Scooby-Doo! and Kiss: Rock and Roll Mystery (stylized as Scooby-Doo! and KISS: Rock and Roll Mystery) is a 2015 direct-to-DVD animated crossover comedy mystery film, and the twenty-fifth entry in the direct-to-video series of Scooby-Doo films. It was released digitally on July 10, 2015, and was released on DVD and Blu-ray on July 21, 2015. The design of the film is inspired by Jack Kirby's comics.

It is also the last Scooby-Doo production featuring Mindy Cohn as Velma Dinkley since Kate Micucci would take over the role the same year.

Plot
Fred, Daphne, Velma, Shaggy and Scooby-Doo travel to an amusement park called Kiss World to see Kiss at their big Halloween concert and solve a mystery, mostly because Daphne has a crush on Starchild (Paul Stanley), much to Fred's jealousy. However, when the gang arrive, security chief and former government defense employee Delilah Domino refuse to let them in, so they sneak in and are caught by Delilah. At that moment, Kiss arrives, and after the gang explains they are there to help, they tell Delilah the kids are free to stay, to which she reluctantly agrees. The Demon (Gene Simmons) initially opposes the idea due to Scooby accidentally spraying a water gun on him when he came to Shaggy and Scooby for a surprise visit, but later relents. As the gang split up for clues, Shaggy and Scooby are chased by an entity; Kiss comes to their aid. They tell the gang the entity is called the Crimson Witch, and she has been terrorizing the park for a while, and they need her to disappear before the concert.
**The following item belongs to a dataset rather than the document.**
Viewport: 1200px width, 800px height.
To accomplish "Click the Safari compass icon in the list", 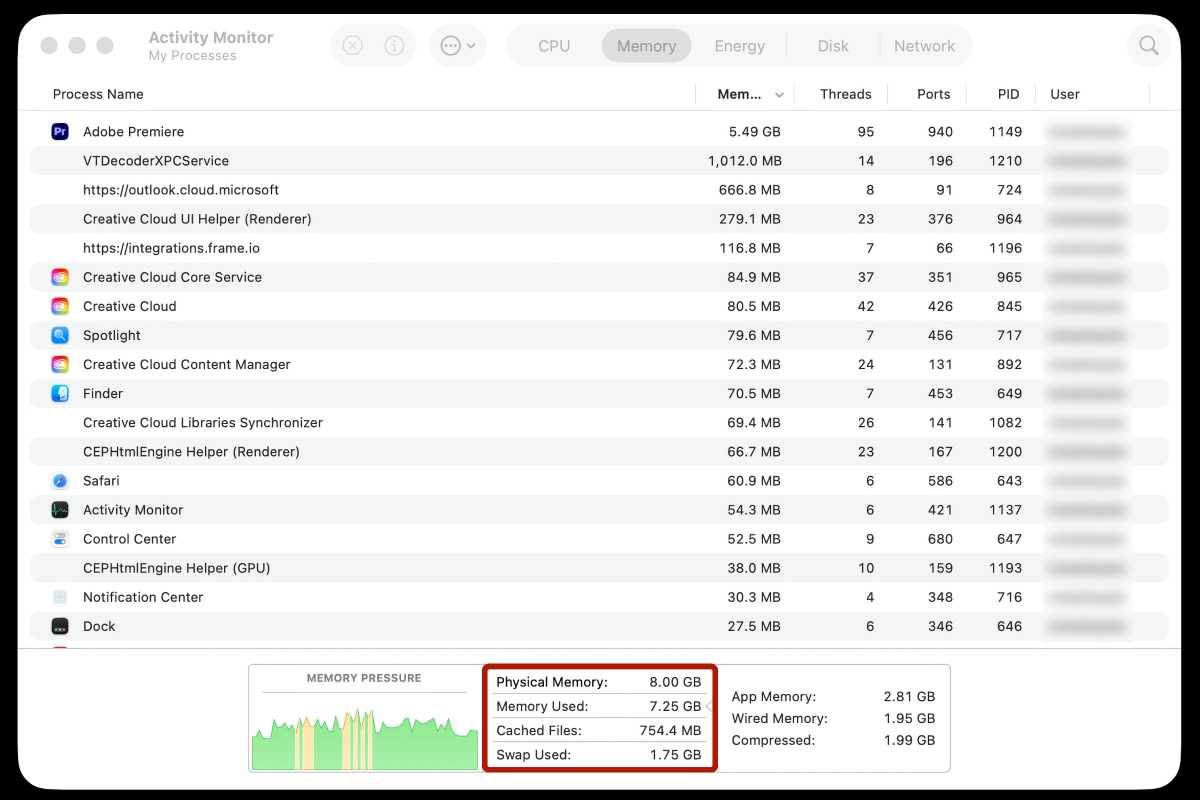I will [59, 480].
A strange fortune-teller named Chikara says the witch is from an alternate universe called Kissteria and plans to use the Black Diamond Kiss uses in their hit song "Detroit Rock City" to summon a monster called The Destroyer to conquer the Earth, which Velma finds hard to believe. To stop the Crimson Witch, the gang uses the diamond to lure the witch. However, the Crimson Witch chases them through a portal to Kissteria. She manages to steal the diamond and unleash The Destroyer, but the gang and Kiss arrive in a spaceship to stop the monster. The gang then returns to Earth, where they wake up believing the witch's gas caused them all to have a hallucination. They unmask the Crimson Witch as Delilah, who wished to sell the Black Diamond (needed for laser technology) to a competing defense company as revenge against her former employers.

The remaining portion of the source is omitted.